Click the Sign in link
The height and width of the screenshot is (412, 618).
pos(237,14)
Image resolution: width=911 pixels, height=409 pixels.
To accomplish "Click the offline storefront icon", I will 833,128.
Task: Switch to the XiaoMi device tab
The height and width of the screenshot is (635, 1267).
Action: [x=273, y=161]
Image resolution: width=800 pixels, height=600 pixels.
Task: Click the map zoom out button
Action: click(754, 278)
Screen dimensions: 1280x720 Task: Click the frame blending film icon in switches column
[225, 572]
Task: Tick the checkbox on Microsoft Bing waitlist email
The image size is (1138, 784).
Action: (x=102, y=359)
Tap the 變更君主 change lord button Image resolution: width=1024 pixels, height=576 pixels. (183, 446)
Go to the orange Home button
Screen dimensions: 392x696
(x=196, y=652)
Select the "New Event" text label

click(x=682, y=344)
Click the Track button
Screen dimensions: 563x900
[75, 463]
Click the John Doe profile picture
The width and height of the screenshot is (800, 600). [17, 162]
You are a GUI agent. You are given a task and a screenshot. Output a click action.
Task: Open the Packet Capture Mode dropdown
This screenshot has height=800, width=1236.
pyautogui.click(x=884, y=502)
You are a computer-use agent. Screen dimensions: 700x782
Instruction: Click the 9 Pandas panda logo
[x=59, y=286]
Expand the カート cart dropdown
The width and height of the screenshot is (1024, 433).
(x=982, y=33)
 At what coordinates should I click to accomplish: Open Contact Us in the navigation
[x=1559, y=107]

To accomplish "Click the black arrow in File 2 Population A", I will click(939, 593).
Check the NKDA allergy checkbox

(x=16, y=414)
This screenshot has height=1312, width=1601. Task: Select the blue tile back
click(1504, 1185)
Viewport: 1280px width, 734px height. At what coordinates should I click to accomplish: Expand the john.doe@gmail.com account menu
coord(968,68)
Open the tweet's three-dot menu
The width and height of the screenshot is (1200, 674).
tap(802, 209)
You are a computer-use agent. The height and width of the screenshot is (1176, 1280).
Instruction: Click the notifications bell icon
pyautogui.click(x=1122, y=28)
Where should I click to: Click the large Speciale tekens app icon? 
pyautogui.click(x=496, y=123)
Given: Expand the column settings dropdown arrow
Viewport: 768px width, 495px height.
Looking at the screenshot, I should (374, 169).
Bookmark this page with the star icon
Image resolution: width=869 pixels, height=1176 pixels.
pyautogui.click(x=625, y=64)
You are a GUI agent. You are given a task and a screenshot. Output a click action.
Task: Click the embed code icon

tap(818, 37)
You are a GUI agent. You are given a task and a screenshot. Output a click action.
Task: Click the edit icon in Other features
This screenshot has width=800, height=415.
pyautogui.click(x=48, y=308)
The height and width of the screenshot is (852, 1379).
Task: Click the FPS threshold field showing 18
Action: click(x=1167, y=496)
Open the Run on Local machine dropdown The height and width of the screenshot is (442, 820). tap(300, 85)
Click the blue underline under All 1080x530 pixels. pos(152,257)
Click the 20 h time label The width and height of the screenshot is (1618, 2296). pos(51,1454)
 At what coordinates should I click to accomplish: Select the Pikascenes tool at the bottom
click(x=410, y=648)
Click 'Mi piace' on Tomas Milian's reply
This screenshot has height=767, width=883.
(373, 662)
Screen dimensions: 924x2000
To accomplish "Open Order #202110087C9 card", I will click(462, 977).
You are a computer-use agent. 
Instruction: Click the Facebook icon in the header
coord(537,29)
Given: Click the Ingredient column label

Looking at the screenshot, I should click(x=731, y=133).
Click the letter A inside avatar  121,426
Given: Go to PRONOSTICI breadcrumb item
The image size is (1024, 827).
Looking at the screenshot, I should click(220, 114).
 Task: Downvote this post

——

**What to work on**: Return every line of the listing that has the word "will" in it.

**Problem solution**:
To accomplish "Click the offline storefront icon", I will 833,128.
To accomplish "Click the black arrow in File 2 Population A", I will click(939, 593).
To accomplish "Open Order #202110087C9 card", I will click(462, 977).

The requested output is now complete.